**WRITTEN PROBLEM 1**
Transcribe the news article about Ocalan's peace call between "There was no" and "down their arms.", inclusive.

**EXCERPT TO READ**
Jailed Kurdish rebel to make "historic call" in Turkey peace process
By Daren Butler
ISTANBUL (Reuters) - Jailed Kurdish rebel leader Abdullah Ocalan said he would make a "historic" appeal on Thursday, raising expectations of ceasefire in a 28-year-old conflict which has riven Turkey, killing some 40,000 people, and battered its economy.
Kurdish Peace and Democracy Party (BDP) leader Selahattin Demirtas, a member of parliament, conveyed Ocalan's statement on his return to Istanbul on Monday from a visit to his prison on the island of Imrali. A ceasefire could cement talks with the government that have been progressing tentatively since October.
"We want to solve the arms problem rapidly and without losing time or another life," Ocalan said in asking for the support of parliament and political parties to achieve a peace.
There was no immediate comment from the Turkish government, which says it seeks but will continue to counter PKK operations until they lay down their arms.

**WRITTEN PROBLEM 2**
Switch "dropdown" to "menu" in the rows between the lines holding "Open the Skirt adhesion type dropdown" and "will pyautogui.click(x=499, y=272).", inclusive, and give back only those rows, otherwise unchanged.

**PROVIDED DATA**
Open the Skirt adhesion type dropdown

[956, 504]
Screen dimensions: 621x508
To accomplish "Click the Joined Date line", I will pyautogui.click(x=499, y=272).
==
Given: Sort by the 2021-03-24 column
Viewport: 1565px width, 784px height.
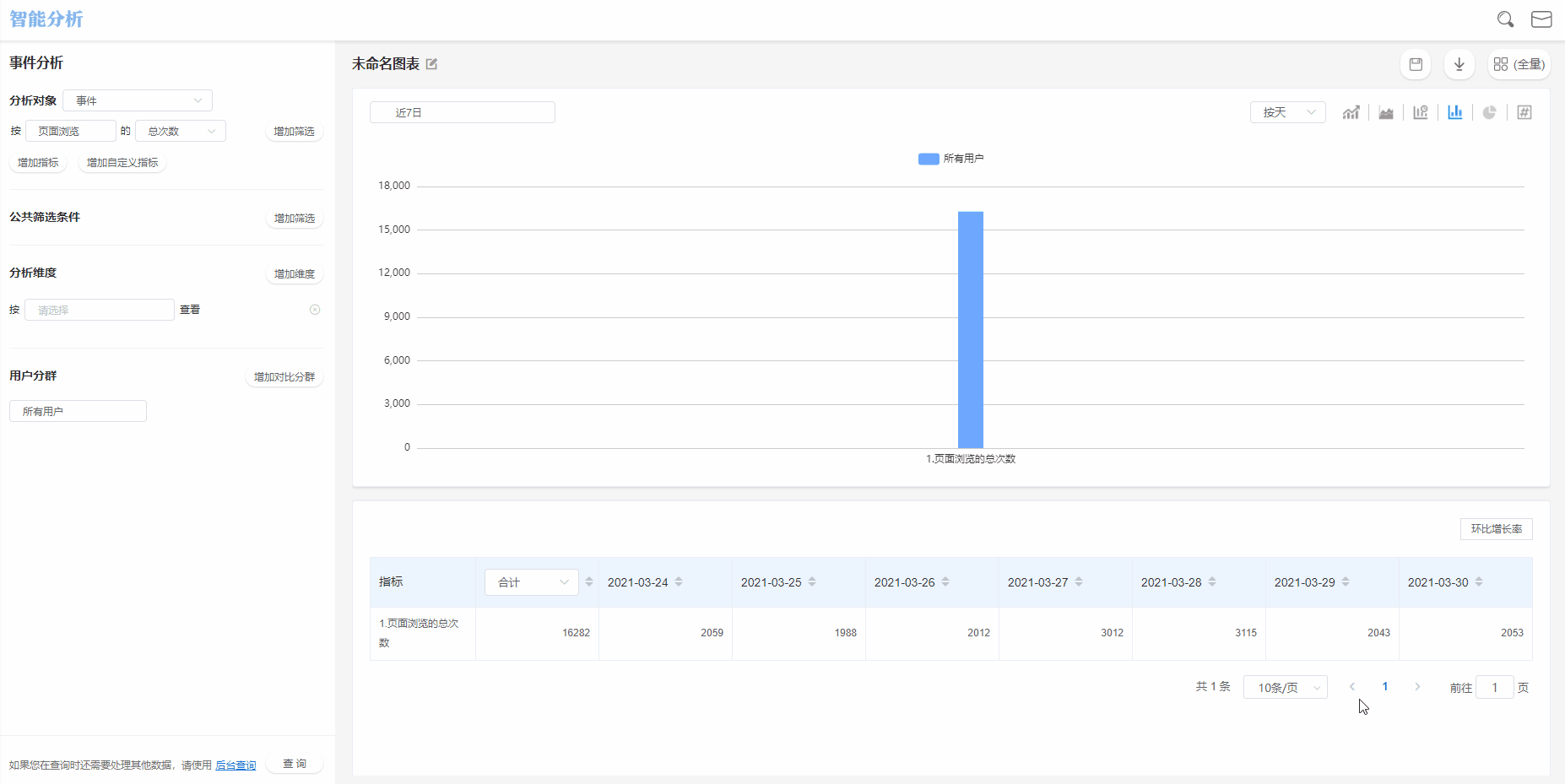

**EXERCISE RESPONSE 1**
There was no immediate comment from the Turkish government, which says it seeks but will continue to counter PKK operations until they lay down their arms.

**EXERCISE RESPONSE 2**
Open the Skirt adhesion type menu

[956, 504]
Screen dimensions: 621x508
To accomplish "Click the Joined Date line", I will pyautogui.click(x=499, y=272).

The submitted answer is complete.